(Work request) For each line below that includes the word "Toggle", make a copy.

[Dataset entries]
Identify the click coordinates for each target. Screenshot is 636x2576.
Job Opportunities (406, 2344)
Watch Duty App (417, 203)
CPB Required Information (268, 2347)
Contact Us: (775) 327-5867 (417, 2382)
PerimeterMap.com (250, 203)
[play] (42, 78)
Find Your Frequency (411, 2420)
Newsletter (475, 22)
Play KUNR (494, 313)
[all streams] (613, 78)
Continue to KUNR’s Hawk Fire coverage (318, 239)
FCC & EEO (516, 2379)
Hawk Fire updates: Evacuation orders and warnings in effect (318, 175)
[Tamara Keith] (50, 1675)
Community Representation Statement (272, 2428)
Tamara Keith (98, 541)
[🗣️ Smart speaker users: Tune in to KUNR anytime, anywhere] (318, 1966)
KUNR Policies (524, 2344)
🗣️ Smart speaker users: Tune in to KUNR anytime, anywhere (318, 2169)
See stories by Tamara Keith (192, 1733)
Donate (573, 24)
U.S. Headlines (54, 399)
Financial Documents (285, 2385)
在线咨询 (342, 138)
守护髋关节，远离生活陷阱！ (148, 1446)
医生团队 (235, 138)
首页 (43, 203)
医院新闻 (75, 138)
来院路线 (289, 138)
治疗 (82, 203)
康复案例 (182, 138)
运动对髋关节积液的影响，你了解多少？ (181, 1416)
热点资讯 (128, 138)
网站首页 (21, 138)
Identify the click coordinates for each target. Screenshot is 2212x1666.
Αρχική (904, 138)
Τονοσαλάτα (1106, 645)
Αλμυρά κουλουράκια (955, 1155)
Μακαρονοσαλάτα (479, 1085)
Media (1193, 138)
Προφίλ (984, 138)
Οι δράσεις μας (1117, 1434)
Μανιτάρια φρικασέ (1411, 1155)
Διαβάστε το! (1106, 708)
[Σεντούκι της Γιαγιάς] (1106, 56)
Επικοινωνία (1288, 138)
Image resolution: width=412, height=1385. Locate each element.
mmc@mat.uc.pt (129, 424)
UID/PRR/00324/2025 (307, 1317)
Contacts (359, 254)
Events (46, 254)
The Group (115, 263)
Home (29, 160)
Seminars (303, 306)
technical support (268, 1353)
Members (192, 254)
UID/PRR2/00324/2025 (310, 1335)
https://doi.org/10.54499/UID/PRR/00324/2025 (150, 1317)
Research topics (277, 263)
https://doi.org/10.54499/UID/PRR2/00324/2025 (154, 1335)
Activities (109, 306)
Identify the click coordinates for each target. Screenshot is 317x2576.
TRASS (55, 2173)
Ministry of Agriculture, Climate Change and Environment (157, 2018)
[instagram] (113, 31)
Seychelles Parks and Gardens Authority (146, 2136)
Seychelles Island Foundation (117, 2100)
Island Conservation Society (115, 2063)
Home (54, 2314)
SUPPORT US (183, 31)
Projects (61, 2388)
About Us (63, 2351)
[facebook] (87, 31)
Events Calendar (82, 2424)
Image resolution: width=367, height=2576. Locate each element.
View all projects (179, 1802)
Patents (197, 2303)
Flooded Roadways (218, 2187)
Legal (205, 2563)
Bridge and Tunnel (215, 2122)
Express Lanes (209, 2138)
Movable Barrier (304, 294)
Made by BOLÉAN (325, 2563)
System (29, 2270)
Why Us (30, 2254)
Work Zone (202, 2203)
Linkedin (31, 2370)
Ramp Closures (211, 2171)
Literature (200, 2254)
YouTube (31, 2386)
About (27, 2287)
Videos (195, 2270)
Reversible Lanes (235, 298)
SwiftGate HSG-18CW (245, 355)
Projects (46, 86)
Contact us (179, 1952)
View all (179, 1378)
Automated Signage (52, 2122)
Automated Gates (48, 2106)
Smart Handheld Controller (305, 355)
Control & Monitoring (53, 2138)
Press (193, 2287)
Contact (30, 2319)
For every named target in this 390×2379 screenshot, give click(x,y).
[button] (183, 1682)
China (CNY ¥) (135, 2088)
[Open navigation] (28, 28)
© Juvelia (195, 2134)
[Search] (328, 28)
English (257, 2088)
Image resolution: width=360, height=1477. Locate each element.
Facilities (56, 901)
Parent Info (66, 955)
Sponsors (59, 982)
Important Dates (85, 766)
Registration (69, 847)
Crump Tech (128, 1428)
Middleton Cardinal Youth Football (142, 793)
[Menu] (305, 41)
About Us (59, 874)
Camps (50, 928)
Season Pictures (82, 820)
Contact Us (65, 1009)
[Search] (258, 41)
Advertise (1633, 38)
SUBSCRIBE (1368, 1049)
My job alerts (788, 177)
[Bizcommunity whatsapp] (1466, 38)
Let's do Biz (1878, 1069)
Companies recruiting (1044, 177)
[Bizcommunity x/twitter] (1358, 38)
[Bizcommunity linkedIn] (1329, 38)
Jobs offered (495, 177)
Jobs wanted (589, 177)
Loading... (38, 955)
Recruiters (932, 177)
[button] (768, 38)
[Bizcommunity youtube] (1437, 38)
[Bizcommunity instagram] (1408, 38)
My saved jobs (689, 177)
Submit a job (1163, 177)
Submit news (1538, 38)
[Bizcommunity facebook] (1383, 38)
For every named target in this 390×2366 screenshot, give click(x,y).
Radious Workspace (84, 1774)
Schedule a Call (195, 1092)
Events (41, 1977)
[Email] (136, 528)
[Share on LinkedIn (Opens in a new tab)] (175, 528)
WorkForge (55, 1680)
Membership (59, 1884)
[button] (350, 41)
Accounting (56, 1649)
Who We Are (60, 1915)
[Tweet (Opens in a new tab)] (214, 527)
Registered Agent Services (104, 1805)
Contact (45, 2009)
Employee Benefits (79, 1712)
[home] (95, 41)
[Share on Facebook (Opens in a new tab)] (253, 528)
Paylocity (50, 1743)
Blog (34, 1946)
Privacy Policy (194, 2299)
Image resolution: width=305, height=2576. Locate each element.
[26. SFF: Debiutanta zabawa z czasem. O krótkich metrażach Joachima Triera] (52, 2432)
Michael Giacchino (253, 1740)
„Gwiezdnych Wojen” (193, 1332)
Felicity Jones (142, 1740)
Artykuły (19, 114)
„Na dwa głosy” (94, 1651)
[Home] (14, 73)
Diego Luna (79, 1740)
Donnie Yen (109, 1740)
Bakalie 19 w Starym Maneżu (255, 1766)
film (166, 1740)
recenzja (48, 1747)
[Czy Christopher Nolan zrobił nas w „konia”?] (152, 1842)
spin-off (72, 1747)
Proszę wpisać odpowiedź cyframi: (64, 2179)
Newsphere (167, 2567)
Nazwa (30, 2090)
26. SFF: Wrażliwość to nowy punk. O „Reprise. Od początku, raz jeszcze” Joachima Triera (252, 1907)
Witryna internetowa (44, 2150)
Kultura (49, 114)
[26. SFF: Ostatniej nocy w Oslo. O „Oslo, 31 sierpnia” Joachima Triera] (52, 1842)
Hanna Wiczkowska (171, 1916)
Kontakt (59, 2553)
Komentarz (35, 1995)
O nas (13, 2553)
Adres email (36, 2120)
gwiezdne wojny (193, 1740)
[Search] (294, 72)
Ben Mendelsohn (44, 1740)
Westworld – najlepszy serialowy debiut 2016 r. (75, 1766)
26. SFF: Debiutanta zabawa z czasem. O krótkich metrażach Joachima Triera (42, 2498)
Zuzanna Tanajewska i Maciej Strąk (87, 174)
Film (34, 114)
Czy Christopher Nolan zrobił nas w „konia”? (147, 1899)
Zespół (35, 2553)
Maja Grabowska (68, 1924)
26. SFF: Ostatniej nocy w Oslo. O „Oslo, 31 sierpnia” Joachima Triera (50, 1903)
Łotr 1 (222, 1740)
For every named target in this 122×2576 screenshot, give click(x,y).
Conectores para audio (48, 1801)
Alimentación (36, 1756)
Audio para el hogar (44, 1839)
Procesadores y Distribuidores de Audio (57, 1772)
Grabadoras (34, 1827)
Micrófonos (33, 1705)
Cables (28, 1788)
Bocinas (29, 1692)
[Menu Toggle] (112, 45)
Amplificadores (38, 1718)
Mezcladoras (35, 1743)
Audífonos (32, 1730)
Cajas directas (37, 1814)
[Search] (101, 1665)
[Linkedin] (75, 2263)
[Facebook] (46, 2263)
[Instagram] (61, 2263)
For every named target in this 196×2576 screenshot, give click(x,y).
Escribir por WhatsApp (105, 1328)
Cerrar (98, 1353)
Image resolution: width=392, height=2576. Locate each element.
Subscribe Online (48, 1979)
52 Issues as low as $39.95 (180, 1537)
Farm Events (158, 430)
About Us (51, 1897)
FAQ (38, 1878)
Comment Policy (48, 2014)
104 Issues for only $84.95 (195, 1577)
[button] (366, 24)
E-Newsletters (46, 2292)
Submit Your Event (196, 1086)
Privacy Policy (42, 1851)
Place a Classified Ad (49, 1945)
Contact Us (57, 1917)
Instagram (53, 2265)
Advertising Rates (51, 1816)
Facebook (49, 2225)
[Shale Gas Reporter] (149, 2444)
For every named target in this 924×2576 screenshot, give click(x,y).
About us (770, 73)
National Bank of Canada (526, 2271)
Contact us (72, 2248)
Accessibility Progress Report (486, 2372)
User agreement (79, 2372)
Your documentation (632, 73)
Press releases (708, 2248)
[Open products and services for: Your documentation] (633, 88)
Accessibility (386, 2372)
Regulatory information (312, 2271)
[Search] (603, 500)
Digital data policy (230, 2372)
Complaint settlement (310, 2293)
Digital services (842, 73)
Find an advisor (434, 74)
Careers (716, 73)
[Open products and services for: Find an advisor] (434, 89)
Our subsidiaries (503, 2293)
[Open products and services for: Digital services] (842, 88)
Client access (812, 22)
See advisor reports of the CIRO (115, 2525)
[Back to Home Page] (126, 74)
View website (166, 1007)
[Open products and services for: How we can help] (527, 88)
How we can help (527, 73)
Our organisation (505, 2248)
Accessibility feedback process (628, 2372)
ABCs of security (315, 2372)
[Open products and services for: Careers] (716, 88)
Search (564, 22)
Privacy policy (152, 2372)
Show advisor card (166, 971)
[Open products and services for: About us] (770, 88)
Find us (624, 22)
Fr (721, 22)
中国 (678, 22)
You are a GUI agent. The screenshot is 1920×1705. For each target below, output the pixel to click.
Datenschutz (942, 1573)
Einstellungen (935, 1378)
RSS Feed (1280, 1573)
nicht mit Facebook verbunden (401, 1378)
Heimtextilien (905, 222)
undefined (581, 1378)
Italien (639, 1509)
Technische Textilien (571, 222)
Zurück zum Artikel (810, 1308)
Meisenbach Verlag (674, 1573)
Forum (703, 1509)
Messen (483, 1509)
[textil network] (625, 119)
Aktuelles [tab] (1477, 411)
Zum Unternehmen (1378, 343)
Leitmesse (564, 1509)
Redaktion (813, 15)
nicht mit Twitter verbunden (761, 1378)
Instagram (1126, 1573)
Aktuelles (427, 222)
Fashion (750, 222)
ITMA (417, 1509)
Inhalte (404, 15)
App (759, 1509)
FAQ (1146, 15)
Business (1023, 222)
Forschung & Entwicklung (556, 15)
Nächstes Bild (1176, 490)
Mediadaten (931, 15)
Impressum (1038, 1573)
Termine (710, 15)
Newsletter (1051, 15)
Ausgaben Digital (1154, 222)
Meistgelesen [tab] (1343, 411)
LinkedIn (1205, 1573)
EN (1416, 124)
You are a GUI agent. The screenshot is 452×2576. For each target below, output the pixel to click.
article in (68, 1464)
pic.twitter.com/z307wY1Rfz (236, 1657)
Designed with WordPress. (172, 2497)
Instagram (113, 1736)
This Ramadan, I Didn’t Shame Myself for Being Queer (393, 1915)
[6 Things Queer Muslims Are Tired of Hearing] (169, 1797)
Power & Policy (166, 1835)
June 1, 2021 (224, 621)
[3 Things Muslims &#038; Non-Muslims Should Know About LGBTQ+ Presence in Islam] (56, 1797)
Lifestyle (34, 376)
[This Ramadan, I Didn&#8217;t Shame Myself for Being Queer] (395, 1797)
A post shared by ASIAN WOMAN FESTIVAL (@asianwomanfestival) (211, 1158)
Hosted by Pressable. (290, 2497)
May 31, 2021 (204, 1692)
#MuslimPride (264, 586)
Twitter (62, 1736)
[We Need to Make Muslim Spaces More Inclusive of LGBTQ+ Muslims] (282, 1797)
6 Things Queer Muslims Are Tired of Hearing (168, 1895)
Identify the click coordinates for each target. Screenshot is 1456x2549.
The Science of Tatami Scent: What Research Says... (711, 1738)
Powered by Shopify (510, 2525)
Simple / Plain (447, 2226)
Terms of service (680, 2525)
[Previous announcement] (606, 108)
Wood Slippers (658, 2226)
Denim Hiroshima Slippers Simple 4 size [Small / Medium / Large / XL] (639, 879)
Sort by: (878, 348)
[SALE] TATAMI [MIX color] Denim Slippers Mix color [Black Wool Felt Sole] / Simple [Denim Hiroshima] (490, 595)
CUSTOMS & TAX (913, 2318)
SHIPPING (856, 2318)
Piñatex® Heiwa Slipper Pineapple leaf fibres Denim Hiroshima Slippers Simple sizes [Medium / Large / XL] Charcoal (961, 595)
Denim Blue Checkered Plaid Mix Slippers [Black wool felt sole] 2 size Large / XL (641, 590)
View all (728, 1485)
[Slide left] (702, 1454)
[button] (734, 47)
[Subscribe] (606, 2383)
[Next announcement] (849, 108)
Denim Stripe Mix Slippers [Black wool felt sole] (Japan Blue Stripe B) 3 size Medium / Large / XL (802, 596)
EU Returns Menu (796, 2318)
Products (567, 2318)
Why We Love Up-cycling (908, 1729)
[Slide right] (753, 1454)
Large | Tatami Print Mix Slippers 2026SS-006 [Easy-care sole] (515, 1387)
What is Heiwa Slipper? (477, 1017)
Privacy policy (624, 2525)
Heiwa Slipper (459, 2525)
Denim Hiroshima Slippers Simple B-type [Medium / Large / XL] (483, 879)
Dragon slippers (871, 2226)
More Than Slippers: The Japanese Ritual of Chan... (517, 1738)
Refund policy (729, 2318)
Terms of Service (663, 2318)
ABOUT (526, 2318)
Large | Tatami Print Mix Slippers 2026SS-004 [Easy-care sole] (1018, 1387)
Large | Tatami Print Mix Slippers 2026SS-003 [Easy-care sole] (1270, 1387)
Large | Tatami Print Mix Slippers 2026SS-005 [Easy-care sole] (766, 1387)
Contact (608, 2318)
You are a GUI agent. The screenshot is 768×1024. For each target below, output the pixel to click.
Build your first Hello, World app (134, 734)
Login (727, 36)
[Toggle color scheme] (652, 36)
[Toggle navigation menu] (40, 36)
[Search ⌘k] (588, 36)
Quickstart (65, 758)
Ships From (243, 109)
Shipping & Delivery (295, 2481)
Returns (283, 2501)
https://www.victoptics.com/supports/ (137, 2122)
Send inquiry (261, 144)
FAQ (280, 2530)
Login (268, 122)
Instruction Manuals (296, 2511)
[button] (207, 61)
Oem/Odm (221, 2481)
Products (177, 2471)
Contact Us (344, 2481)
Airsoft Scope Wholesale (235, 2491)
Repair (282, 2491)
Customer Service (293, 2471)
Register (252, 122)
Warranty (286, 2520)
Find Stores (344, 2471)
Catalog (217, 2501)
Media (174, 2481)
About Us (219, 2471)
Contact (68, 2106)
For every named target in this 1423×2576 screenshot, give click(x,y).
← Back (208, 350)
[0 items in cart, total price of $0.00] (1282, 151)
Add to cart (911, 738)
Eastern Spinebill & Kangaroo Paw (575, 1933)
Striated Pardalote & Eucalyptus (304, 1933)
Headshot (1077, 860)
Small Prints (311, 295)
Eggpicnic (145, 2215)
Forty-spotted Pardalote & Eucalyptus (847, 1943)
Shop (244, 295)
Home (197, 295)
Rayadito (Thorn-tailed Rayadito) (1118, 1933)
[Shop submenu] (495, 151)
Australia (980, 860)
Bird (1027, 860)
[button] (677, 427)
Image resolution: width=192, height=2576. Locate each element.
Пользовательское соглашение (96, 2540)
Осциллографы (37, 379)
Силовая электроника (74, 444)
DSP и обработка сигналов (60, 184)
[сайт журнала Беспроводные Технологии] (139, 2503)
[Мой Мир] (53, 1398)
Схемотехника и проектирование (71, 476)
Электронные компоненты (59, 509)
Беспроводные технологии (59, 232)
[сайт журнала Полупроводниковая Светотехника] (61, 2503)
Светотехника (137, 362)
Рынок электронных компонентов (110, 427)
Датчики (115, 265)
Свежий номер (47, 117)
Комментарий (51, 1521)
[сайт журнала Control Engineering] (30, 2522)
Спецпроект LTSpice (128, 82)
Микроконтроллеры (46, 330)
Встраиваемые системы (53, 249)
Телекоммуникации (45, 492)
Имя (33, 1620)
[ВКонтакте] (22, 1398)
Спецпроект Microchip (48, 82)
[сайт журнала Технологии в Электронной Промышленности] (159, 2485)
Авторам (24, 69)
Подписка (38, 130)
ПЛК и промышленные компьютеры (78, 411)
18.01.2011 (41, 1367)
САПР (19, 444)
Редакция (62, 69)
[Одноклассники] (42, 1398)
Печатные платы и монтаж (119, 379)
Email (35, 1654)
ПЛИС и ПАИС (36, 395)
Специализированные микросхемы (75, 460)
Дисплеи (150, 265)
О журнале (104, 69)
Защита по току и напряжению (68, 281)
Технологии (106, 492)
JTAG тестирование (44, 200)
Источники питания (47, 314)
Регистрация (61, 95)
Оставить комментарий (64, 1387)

(Your solution)
[Menu Toggle] (112, 45)
[Toggle color scheme] (652, 36)
[Toggle navigation menu] (40, 36)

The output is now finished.